During the 2000s and 2010s Diermaier remained a constant in Faust's touring and recording activity, appearing on C’est com… com… compliqué (2009), jUSt (2014), Fresh Air (2017), and Blickwinkel (2024). He also collaborated on the experimental projects Arbeitstitel (2020) and Rough Mixes (2021) with Monobeat Original.

== Musical style and influence ==
Diermaier's drumming has been characterised as both “tribal and architectural,” combining primal power with precise timing. Deutschlandfunk Kultur described him as “the motor and heartbeat of Faust's sonic anarchy,” whose pulse grounded the band's studio experiments.
He is regarded as one of the few krautrock musicians to have remained continuously active since the genre's origins in the early 1970s.
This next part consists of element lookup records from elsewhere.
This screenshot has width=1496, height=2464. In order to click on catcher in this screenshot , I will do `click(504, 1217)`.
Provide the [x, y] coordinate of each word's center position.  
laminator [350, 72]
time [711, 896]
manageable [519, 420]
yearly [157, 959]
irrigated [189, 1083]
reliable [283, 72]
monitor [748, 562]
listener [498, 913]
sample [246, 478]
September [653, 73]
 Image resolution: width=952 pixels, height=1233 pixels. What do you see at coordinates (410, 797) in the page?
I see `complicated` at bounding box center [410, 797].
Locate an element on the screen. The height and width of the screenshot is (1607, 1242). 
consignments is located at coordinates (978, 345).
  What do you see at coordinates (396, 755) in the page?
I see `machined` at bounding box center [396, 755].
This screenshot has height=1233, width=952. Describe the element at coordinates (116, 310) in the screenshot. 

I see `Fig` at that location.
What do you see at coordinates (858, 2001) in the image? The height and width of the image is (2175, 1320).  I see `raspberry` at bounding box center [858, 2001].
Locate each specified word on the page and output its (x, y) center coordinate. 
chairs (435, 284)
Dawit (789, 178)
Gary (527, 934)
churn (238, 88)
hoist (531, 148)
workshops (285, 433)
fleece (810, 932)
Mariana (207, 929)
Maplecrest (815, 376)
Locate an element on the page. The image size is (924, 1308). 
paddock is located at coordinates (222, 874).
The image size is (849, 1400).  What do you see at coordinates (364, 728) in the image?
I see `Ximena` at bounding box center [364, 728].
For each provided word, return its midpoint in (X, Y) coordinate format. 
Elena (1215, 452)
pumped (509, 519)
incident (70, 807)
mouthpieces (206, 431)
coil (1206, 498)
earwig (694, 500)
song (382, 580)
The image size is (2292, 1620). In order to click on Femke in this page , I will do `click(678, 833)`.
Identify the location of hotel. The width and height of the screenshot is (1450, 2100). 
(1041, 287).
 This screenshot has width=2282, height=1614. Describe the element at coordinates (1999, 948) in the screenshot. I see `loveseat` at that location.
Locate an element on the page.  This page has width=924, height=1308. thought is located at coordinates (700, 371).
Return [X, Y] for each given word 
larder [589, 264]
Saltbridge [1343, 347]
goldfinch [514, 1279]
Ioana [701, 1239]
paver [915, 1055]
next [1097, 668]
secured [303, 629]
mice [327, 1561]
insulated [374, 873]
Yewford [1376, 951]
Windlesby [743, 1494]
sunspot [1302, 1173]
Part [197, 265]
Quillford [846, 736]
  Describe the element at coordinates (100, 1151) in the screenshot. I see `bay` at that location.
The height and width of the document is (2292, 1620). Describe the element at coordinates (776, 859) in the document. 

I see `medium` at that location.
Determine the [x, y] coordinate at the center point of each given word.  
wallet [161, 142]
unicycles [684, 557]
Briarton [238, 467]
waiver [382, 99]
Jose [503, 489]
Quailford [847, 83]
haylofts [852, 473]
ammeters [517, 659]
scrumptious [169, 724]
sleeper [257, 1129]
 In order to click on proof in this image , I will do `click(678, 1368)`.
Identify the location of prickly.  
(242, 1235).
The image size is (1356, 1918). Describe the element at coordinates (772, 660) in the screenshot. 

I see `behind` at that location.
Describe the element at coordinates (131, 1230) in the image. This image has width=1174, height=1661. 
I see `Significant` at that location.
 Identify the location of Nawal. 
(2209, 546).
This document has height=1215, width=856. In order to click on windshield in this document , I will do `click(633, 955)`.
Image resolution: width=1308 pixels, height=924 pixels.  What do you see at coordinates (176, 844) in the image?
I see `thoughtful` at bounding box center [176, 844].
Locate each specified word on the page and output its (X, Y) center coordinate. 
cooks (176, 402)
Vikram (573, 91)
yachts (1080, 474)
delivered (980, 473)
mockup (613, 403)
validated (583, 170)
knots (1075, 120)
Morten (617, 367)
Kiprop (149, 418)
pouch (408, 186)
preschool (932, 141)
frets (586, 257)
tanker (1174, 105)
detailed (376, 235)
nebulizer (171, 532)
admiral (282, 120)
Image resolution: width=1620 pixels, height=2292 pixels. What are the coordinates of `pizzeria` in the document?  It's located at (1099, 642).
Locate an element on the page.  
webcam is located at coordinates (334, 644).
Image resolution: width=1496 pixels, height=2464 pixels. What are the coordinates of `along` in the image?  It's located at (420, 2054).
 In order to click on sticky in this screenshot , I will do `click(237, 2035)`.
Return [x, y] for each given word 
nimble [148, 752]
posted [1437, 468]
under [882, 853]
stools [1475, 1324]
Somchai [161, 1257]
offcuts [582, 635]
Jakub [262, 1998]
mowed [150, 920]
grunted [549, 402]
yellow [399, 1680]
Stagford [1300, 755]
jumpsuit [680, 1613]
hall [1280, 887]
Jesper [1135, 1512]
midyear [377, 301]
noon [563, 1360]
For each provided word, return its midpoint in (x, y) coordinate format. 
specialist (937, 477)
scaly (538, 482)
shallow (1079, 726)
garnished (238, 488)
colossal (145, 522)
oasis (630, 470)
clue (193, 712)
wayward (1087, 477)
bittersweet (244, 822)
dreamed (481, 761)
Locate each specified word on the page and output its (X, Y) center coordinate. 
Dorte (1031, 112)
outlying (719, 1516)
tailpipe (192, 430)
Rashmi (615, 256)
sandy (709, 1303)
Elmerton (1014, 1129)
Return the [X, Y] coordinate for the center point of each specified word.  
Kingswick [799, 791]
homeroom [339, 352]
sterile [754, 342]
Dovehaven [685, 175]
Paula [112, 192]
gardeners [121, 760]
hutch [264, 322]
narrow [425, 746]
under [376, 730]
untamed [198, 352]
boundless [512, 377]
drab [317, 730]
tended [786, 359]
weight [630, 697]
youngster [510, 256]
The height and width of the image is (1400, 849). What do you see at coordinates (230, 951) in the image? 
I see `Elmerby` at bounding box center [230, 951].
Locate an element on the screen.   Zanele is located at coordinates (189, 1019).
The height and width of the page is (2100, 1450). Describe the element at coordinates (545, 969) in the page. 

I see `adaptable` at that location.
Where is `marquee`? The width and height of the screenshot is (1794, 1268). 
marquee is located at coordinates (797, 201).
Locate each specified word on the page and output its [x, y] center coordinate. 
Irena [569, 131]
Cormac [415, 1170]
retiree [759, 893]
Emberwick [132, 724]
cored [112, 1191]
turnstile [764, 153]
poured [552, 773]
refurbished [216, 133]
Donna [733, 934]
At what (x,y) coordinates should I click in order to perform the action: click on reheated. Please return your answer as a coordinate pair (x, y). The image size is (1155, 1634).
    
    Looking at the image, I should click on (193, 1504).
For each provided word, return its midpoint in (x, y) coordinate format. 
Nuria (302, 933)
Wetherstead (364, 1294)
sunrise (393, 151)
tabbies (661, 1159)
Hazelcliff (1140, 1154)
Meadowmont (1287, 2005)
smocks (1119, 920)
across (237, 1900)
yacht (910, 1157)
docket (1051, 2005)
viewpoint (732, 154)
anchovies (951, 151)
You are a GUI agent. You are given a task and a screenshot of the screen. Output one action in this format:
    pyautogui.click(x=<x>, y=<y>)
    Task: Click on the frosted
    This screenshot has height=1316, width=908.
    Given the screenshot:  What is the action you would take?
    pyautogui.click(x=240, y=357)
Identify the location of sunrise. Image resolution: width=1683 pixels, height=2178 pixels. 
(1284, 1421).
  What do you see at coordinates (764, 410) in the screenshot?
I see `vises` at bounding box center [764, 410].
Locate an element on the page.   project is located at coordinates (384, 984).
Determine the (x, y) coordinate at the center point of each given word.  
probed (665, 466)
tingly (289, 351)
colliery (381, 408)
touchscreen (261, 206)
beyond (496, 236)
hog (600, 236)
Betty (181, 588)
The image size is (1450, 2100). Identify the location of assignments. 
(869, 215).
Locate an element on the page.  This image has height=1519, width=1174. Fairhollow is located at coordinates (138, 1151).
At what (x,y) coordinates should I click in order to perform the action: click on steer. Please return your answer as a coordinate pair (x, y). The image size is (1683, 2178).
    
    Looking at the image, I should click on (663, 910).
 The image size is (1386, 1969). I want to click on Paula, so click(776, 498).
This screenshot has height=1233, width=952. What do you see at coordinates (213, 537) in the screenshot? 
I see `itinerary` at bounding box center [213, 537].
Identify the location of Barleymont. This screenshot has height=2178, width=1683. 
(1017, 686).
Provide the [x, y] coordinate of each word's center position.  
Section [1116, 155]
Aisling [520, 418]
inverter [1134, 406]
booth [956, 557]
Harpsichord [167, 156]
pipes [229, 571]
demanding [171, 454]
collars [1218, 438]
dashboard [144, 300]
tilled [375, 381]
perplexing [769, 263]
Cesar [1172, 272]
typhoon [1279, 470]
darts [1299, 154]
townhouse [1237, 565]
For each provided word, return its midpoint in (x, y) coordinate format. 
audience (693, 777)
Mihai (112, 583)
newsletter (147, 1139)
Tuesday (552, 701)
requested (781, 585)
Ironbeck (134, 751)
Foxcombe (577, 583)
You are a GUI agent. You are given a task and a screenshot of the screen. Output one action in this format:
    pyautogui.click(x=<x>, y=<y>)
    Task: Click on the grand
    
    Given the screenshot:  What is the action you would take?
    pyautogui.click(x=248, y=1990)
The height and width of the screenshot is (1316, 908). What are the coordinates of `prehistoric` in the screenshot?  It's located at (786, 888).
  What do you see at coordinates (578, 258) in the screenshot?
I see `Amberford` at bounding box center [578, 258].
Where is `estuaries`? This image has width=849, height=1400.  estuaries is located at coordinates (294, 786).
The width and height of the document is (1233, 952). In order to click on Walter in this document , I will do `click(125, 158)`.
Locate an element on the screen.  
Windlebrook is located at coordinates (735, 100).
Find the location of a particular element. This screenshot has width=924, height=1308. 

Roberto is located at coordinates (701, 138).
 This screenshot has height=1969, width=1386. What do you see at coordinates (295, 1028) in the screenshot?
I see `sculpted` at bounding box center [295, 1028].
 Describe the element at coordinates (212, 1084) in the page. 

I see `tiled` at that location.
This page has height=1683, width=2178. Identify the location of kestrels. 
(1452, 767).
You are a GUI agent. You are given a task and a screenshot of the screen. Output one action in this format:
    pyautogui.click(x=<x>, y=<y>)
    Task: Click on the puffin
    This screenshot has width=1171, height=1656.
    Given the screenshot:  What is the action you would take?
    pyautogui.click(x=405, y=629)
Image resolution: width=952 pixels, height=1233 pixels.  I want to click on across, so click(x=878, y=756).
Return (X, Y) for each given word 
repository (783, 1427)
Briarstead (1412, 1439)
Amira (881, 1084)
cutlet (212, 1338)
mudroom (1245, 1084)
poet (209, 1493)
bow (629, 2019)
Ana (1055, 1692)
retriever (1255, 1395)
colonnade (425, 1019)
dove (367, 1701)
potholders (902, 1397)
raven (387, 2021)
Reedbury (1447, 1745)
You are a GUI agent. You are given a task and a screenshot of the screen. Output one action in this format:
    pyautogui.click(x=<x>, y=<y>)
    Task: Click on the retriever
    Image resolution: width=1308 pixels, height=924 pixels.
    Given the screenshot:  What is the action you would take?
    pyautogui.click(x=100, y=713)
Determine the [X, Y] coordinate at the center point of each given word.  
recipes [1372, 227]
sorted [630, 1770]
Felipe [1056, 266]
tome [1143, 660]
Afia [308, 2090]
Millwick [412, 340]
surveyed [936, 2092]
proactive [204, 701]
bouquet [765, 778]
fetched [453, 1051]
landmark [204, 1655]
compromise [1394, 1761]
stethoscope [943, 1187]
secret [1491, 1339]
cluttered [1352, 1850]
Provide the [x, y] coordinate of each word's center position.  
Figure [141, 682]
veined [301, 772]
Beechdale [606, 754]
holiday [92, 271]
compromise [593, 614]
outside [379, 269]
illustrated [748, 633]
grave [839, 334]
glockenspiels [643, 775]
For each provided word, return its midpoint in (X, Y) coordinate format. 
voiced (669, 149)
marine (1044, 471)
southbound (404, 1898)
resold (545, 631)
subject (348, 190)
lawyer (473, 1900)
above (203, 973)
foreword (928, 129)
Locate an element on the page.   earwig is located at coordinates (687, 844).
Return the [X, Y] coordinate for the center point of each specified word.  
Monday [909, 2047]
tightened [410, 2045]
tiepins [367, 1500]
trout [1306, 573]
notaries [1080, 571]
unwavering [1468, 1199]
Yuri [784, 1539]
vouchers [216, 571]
== Selected discography ==
- with Faust
- Faust (1971)
- Faust So Far (1972)
- The Faust Tapes (1973)
- Faust IV (1973)
- Outside the Dream Syndicate (with Tony Conrad) (1973)
- Rien (1995)
- You Know FaUSt (1996)
- Ravvivando (1999)
- C’est com... com... compliqué (2009)
- jUSt (2014)
- Fresh Air (2017)
- Blickwinkel (2024)
- with Monobeat Original
- Arbeitstitel (2020)
- Rough Mixes (2021)
- Solo
- Gugaruz (2026)

== Videography ==
- Romantic Warriors IV: Krautrock (2019 documentary)

== Legacy ==
Diermaier is widely considered one of the defining drummers of German experimental music. His continuity from the early Wümme years to modern reunions has made him a living link between the origins of krautrock and contemporary avant-garde rock.
Music critic Christoph Dallach wrote that “Zappi's rhythm was the gravitational centre of Faust—steady, ironic, and physical,” encapsulating the band's anarchic humour and endurance.